Ma pauvre mère, d'une tristesse pénible, mais très pieuse gardait au fond du coeur un vague espoir de revoir nos chers aimés, et courageuse vivait pour moi et mon jeune frère, classe 17, qui, heureusement nous est revenu. Moi, l'âme en révolte, ne pouvant comprendre certaines injustices de notre religion, je penchais presque pour le néant. Quand une amie a commencé à me parler du spiritisme et nous avons lu vos livres et d'autres encore, et toute la sublime logique de ces choses, nous prend, nous domine et calme en nous les rancoeurs de la vie, nous laissant confiance et foi en l'avenir. Ma chère maman est maintenant souriante, presque heureuse ! Je voudrais, cher monsieur, aller plus avant dans cette étude et viens vous demander quelques conseils.

Plusieurs fois déjà nous avons fait tourner la table demandant mes frères. Nous avons eu des preuves indiscutables de leur présence près de nous, même avant-hier, je suis arrivée à écrire plusieurs phrases très pieuses venant de mon jeune frère. Ne connaissant personne dans le monde spirite, je voudrais savoir à qui m'adresser pour assister à une réunion et peut-être arriver à revoir mes frères.

Si je ne craignais d'abuser de vos précieux instants, je vous demanderais quelques conseils pour arriver à mieux et sans erreur.

Avec tous mes remerciements pour le grand bien que vous nous avez déjà fait, croyez Monsieur, en ma haute considération.

Jeanne FLAVIER.

Une des conséquences de la cruelle guerre de 1914 fut d'inciter à la lecture d'oeuvres consolatrices, au premier rang desquelles se placent celles de Léon Denis.

Que de mères éplorées, de veuves et de soeurs, lui confièrent leur désespérance et lui témoignèrent leur reconnaissance : Une institutrice du département de Tarn-et-Garonne, Mme Thoumazet, lui adressa une épître intéressante entre toutes et qui débutait ainsi :

"Je ne vous connais pas, et cependant j'ai contracté envers vous une immense dette de reconnaissance. Merci, est le premier mot que je vous dois et veux vous dire. Par votre beau livre Après la Mort qu'un hasard providentiel mit entre mes mains, vous nous avez donné la lumière et la joie. Nous avons perdu au Devoir, au sublime dévouement couronnant une vie de vertu, l'être le plus cher, le plus aimant et le plus aimé et notre détresse était extrême. C'est en relisant votre livre, en le faisant lire à ma fille, pauvre veuve désespérée, qu'un adoucissement est entré dans nos coeurs, que le grand, le bel espoir du revoir nous a laissé le courage de vivre, nous a redonné l'espérance ; et cette espérance, Monsieur Léon Denis, s'est changée en certitude. Notre enfant est revenu pour nous consoler."

§ Liste des tâches:
a: Reproduisez mot pour mot, dans l'extrait sur les lettres adressées à Léon Denis, tout le passage allant de « Jeanne FLAVIER. » jusqu'à « de Léon Denis. ».
b: Répondez aux questions suivantes d'après l'extrait sur les lettres adressées à Léon Denis :
(i) De quelle classe est le jeune frère de Jeanne Flavier ?
(ii) Dans quel département Mme Thoumazet exerce-t-elle comme institutrice ?
(iii) Quel livre de Léon Denis Mme Thoumazet mentionne-t-elle ?

§ Section des données:

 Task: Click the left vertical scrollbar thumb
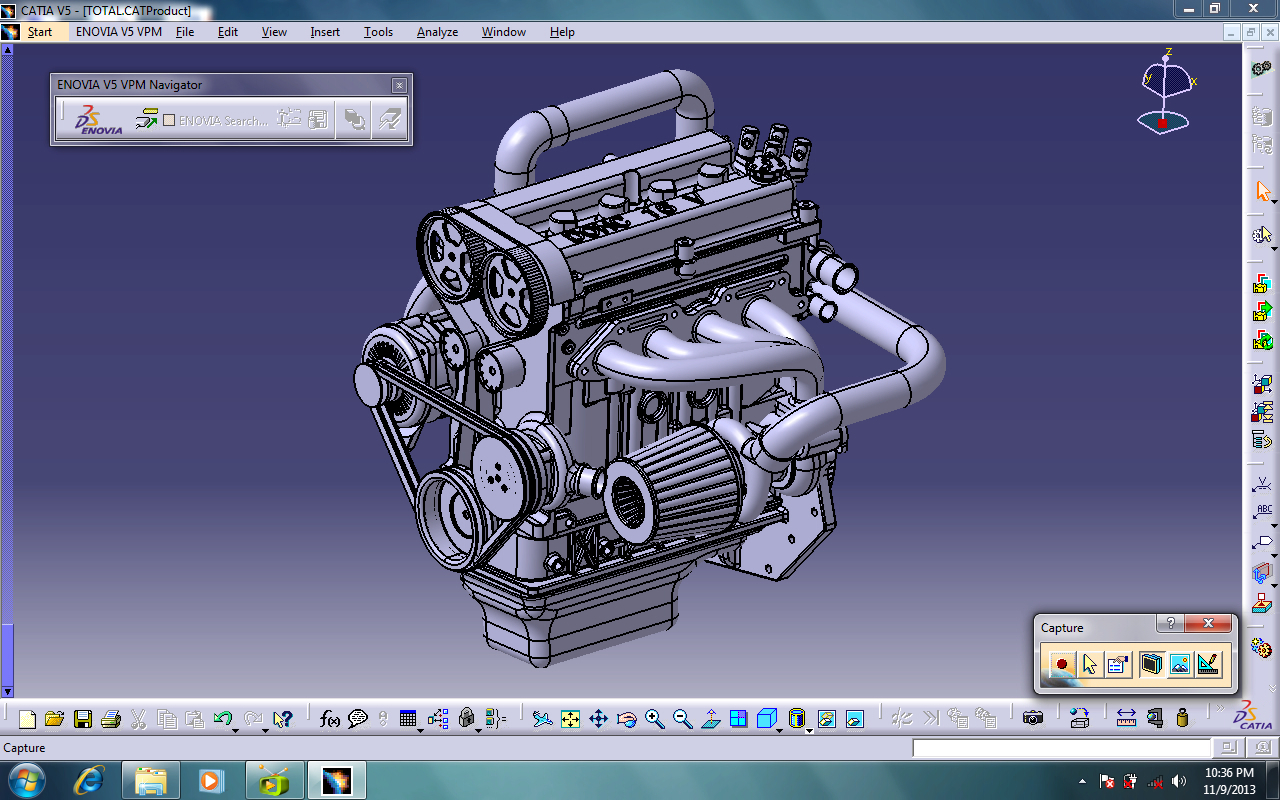pos(7,655)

§ Réponses finales:
a:
Jeanne FLAVIER.

Une des conséquences de la cruelle guerre de 1914 fut d'inciter à la lecture d'oeuvres consolatrices, au premier rang desquelles se placent celles de Léon Denis.

b:
(i) Classe 17.
(ii) Tarn-et-Garonne.
(iii) Après la Mort.